Line managers should be equipped to explain the full suite of company benefits on offer. For graduates for whom this may be the first experience of full-time office work, this is particularly important. Many young people will be unaware of the benefits on offer to them or won’t understand what they are and how they benefit from them. This makes it crucial that line managers are educated as to what is available, to whom and any changes driven by legislation.

Older workers

Meanwhile, at the other end of the scale, the abolition of the Default Retirement Age, combined with factors such as improved healthcare and greater life expectancy, mean that there are now more people over the age of 50 in employment than ever before. The number of people working past retirement age has almost doubled in the last year, and by 2020 a predicted third of workers are expected to be over the age of 50. This trend has been recognised by the Government, which launched its Fuller Working Lives initiative earlier this year, designed to provide employers with practical guidance aimed at putting a stop to people leaving the workforce involuntarily in their 50s and early 60s.

So what should employers offer older workers? Compared to younger workers, support around ill health becomes increasingly important as we get older. 66% of workers over the age of 55 say flexibility and support at work if they fall ill is important to them – and 60% say the same of financial support through ill health. Career progression was far less important than it was for younger workers, as was a company bonus.

Employers need to understand this disparity, and benefits which staff can choose to opt in or out of are a good way to cover all bases. Elective health insurance, for example, can help older workers cover the cost of medical treatment, while there are a number of early intervention measures such as Employee Assistance Programmes which can help employees and employers alike to spot potential health problems early and lower the likelihood of long term absence from work as a result of illness.

Get the benefits balance right

The key way to meet the needs of such different groups of employees is a comprehensive and flexible benefits package that provides the core benefits that are important at any age, whilst also allowing staff to tailor elements to their individual situations and changing needs.
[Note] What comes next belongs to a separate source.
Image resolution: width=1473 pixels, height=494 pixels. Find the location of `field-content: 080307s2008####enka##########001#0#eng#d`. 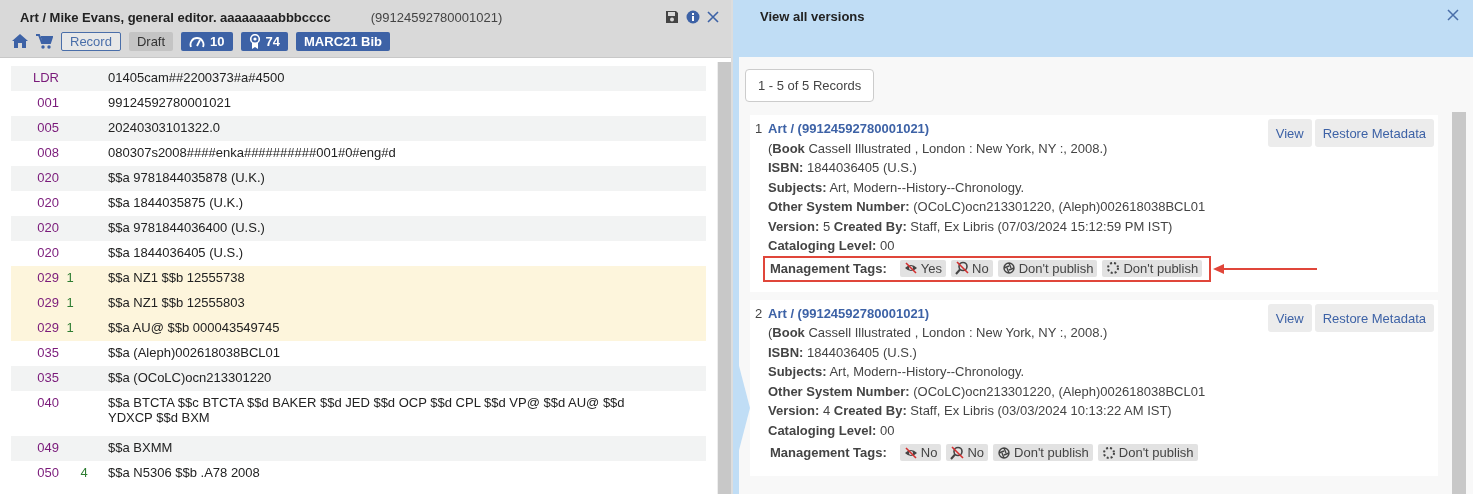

This helps them to get the most from their reward package by making sure it is weighted towards benefits they truly value, whatever their age or life stage.

A flexible benefits package should also include financial protection which is valuable at any age, such as Income Protection, Life Cover, Sick Pay Insurance and Private Medical Insurance. Income Protection, for example, provides a back-up plan for the 1 in 10 employees who will go on long-term sick-leave during their working lives. Employers should consider funding a basic level of financial protection and giving employees the option to buy more at the discounted company rate according to their needs.

Communicate effectively

Above all, employers need to bear in mind the importance of clearly and concisely communicating what they offer. Regardless of age, a culture of openness and ongoing communication between staff and line managers is crucial. And whether you’re dealing with graduates who are entering the workplace for the first time, or longer-term workers who may have lost track of the latest changes in legislation or benefits which have become newly available, there is little point investing in good employee benefits if you haven’t clearly explained what staff are entitled to. It’s not enough to talk about benefits in induction packs when staff first start work, employers also need to keep communicating as they progress and pass stages in their lives and careers.
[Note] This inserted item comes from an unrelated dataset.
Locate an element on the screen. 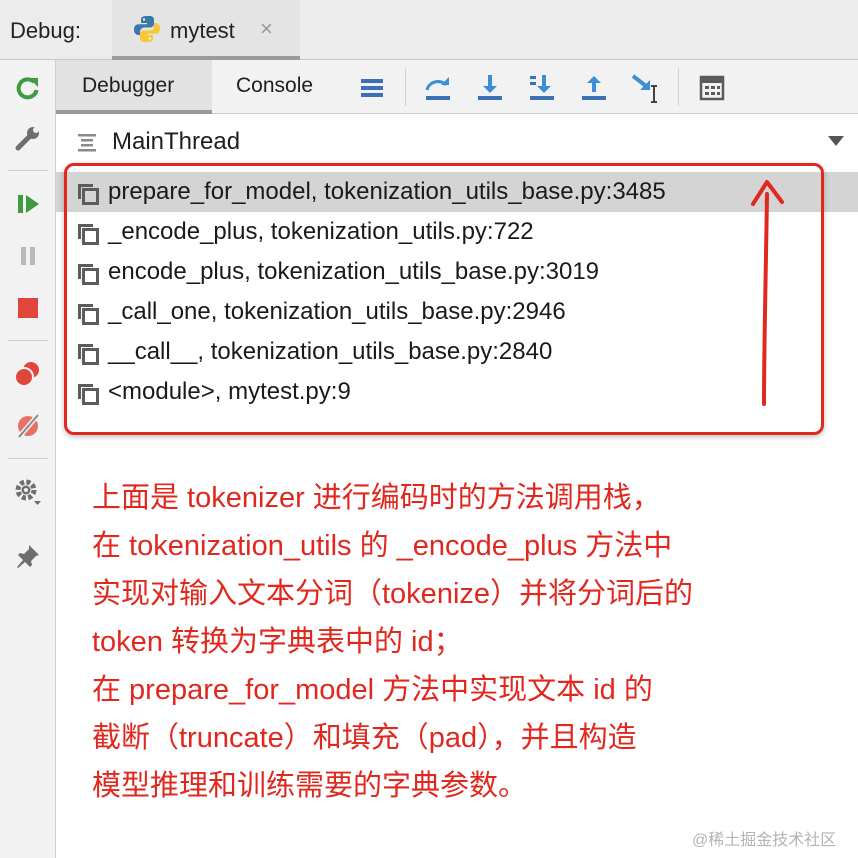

Today’s workforce is increasingly diverse and multi-skilled; and the war for talent is increasingly competitive. To thrive now and in the future, businesses need to attract fresh talent and retain more experienced workers. A flexible approach that at once recognises the key things that are important to us at any age, and also allows room to tailor offerings to the individual needs of staff is the way forward for progressive employers that want to attract, recruit and retain the best people.

Article by Nancy Ames, HR Director at Unum.